Method of nickel extraction

FIELD: metallurgy.

SUBSTANCE: proposed method comprises nickel carbonization by forcing nickel salt solution via powder of reduced iron. Said salt solution is forced at the rate of 0.5-1.0 ml/min. Note here that reaction mix is subjected to microwave radiation at frequency of 7.5-10.5 GHz. Said process is conducted at 20-30°C. Nickel salt solution is forced via powder of reduced iron repeatedly at simultaneous microwave radiation effects.

EFFECT: higher degree of nickel extraction.

3 cl, 3 dwg, 1 tbl


The invention concerns a method for extracting Nickel from its solution by cementation by passing microwave radiation through the reaction mixture and can be used in hydrometallurgy.

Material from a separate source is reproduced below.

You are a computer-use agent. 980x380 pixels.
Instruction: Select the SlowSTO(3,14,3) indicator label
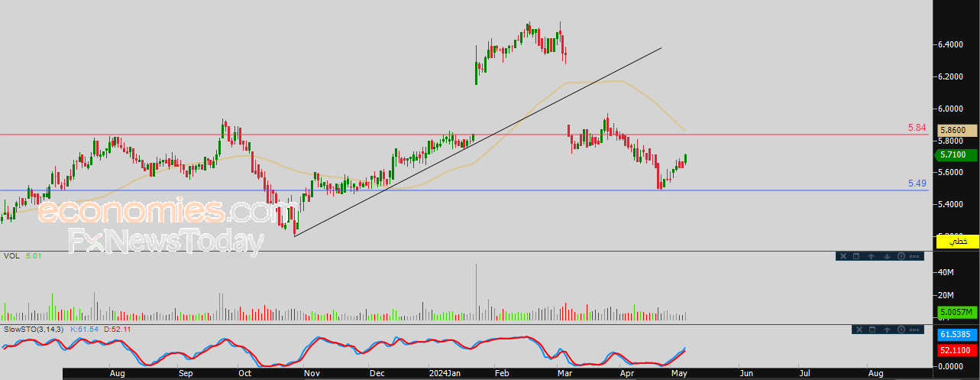[x=34, y=329]
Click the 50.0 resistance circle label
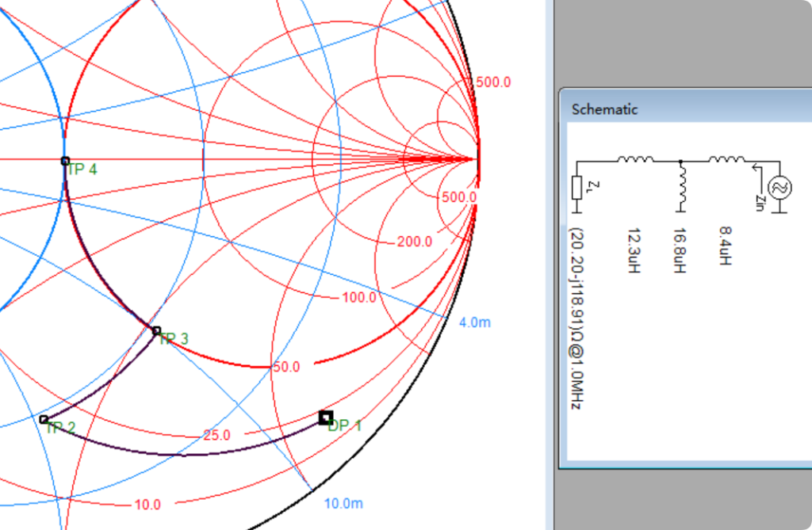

Currently, the processing of highly ferriferous Nickel containing ores in which the iron content of (III) is 50%, and Nickel 2-3%, traditional hydrometallurgical method is not carried out because of the impossibility of separation in a solution of Nickel and iron (III), in the overwhelming number (Alcatel M.I. Processes of cementation in nonferrous metallurgy. - M.: Metallurgy, 1981). When you try to separate the iron and Nickel hydrolytic method formed amorphous, hard filterable iron hydroxide(III), which occupies the entire volume of the pulp. Loss of Nickel with sediment up to 60%.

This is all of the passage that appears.